In my consulting work I see a familiar pattern: The employee is unclear about an assignment but too afraid to ask for further understanding. I’ve seen the same patterns with peers. Members of a non-profit board voting on issues where they are clueless! Board members nod their heads in agreement and say “Aye” without understanding the consequences, or the implications involved. In short, they fail to seek clarity.
In strategy sessions we throw around words like alignment and results yet without clarity there can be no alignment, and without alignment, we get disappointing results (as well as a fair share of workplace drama.)
The same pattern happens in personal relationships. We get “mixed messages” from a spouse, friend, or colleague and we make assumptions. We say, “They must be angry with me,” or “They are just trying to get one over on me.” We suspect the other of ulterior motives instead of seeking clarification. Then we blame them for not communicating when the results are less than desired.
How to Seek Clarity
It’s not that difficult to seek clarity. You can say any of the following:
- I’m confused.
- What does that mean?
- I don’t understand.
- Can you give me an example?
- Say more.
- I’m curious to learn more…
Why People Fail to Seek Clarity
If it’s so easy why do most of us fail to seek clarity? Seeking clarity is an act of courage. You have to admit you don’t understand. When you do this, the other person may judge you.
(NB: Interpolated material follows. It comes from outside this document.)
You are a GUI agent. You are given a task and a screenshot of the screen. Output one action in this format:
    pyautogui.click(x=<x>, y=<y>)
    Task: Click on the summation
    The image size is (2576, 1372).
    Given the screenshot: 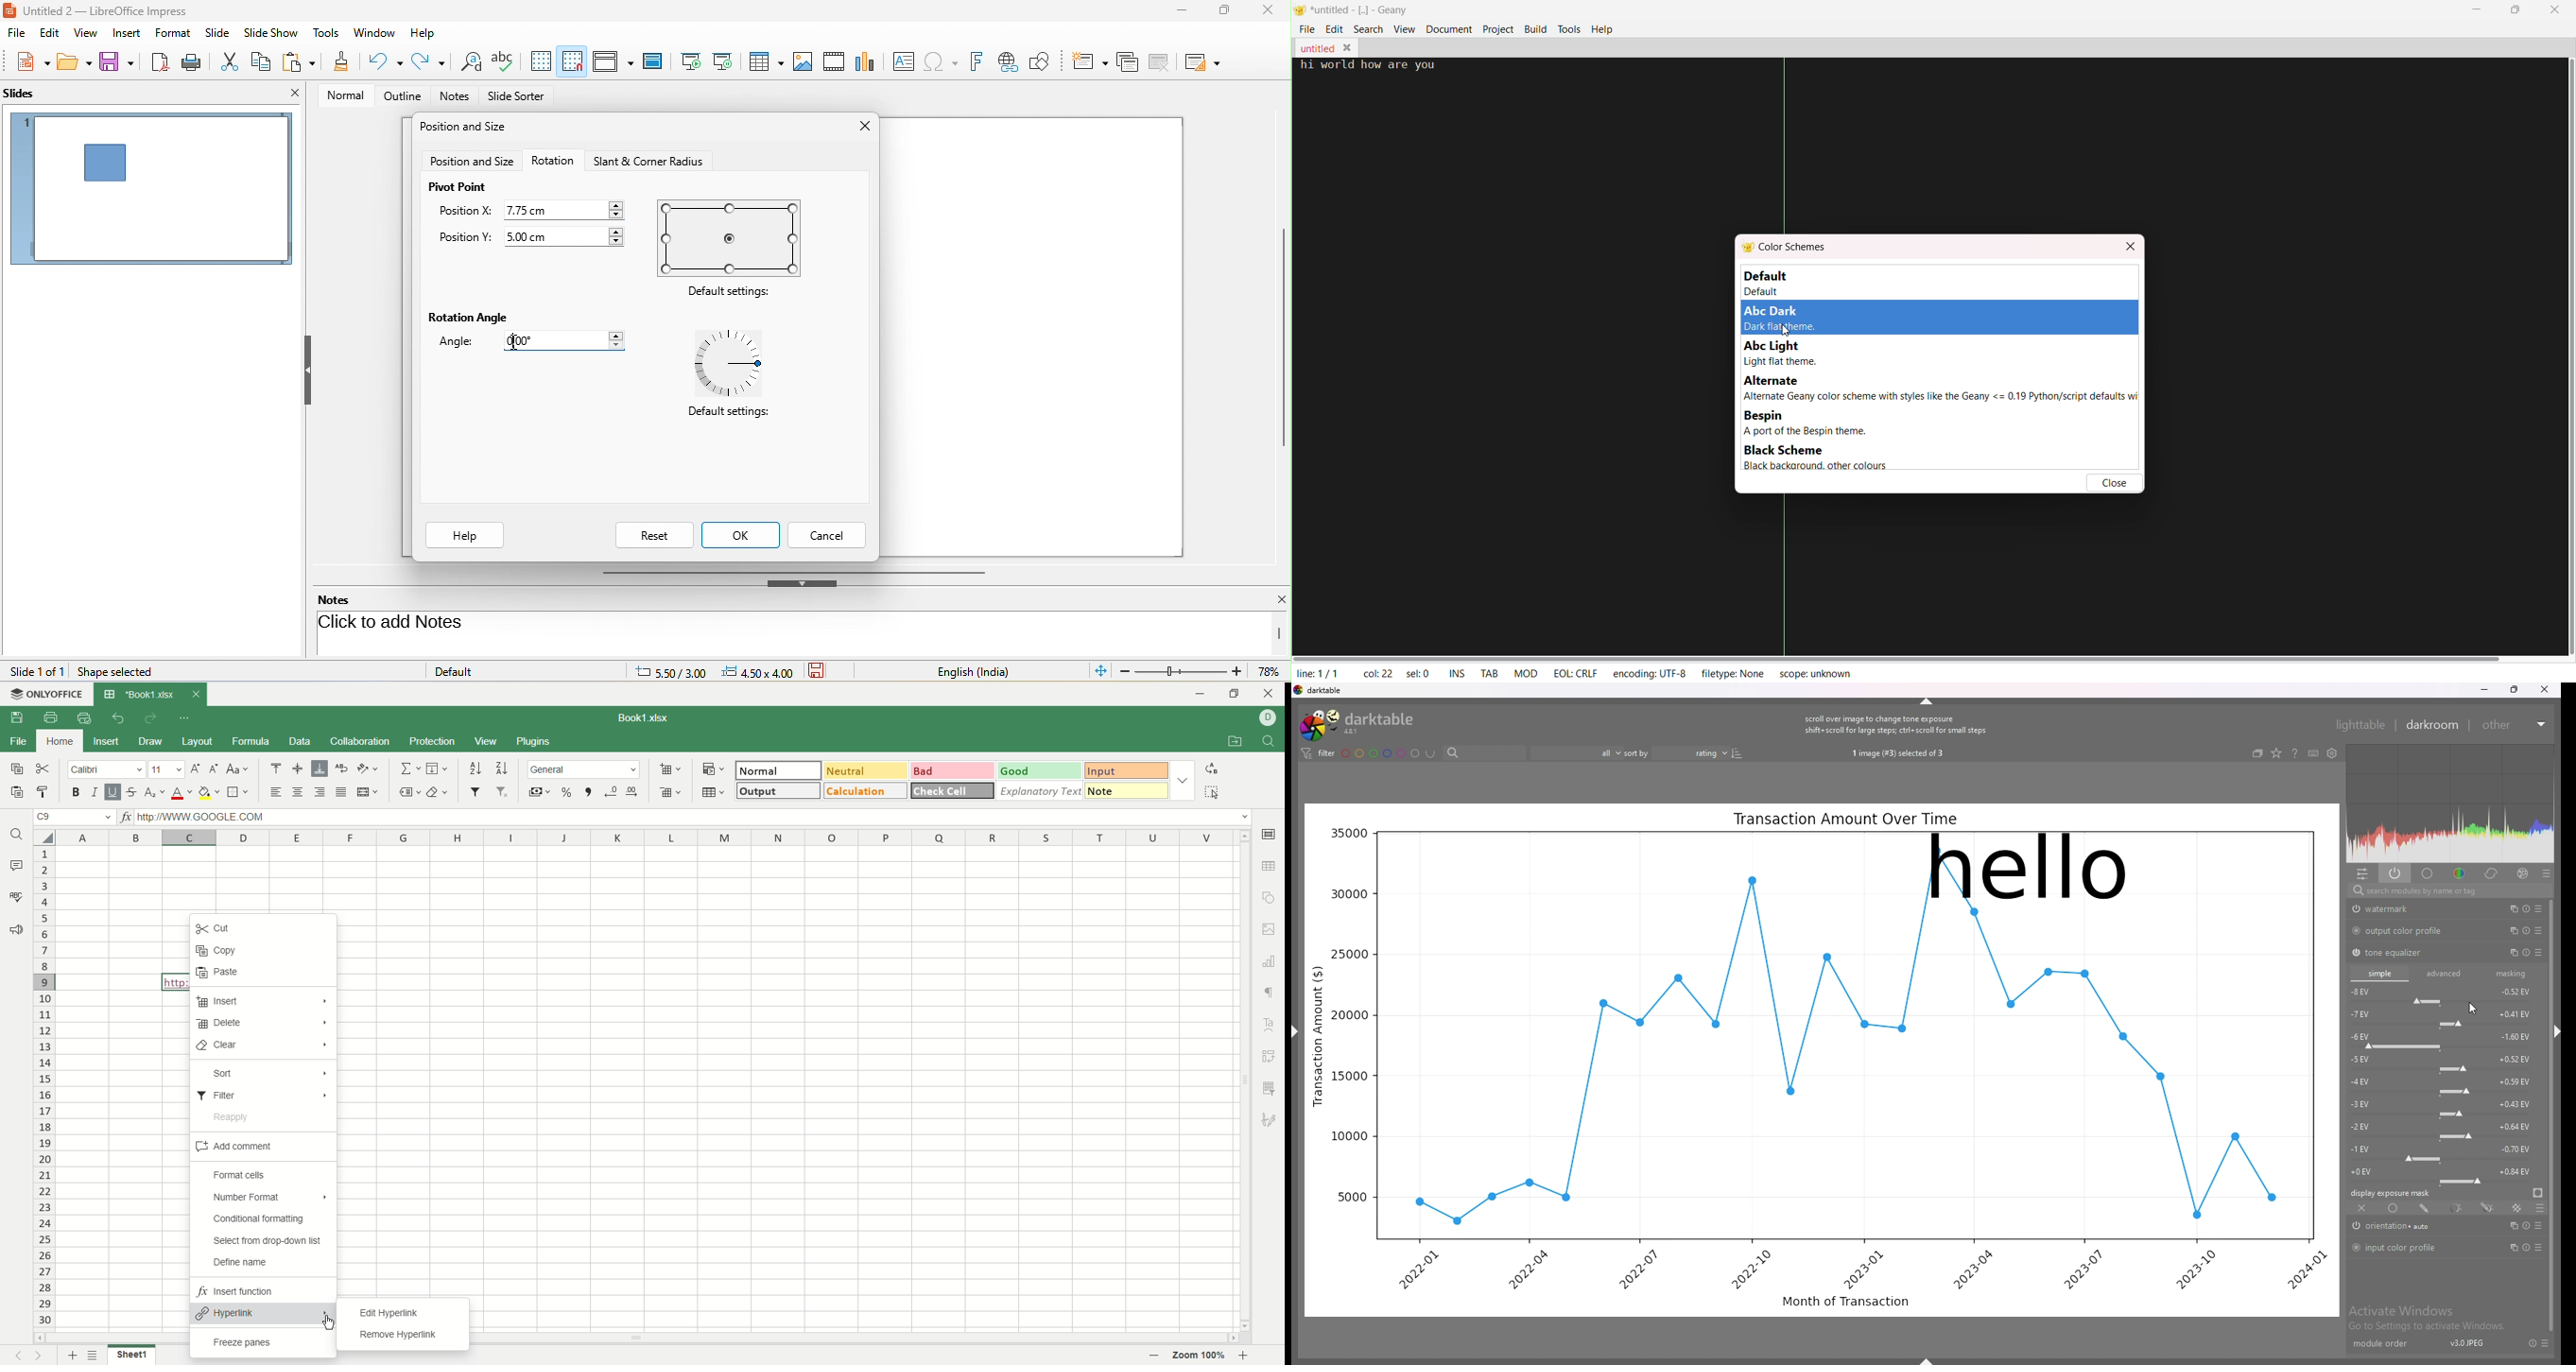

You might trip their trigger. You might be perceived as confrontational. The other person may view your question as an act of resistance. If you will admit it, you may not really want to hear what the other person has to say.
But without clarity there can be no alignment. And without alignment your results will be disappointing at best. If you are feeling confused, or if you are getting mixed messages, don’t assume. Don’t ask the one who can’t do anything about it. Go straight to the person and ask the question:
What do you mean?
What do you really want?
How can I know when I have achieved what you seek?
But…what if they blow up? What if they accuse you of resisting? What if you feel a little embarrassed?
You need to be clear about what success looks like before you can be successful, whether that is in your role as spouse, executive, co-worker, or employee. Seeking clarity is an act of courage. Now…go ask!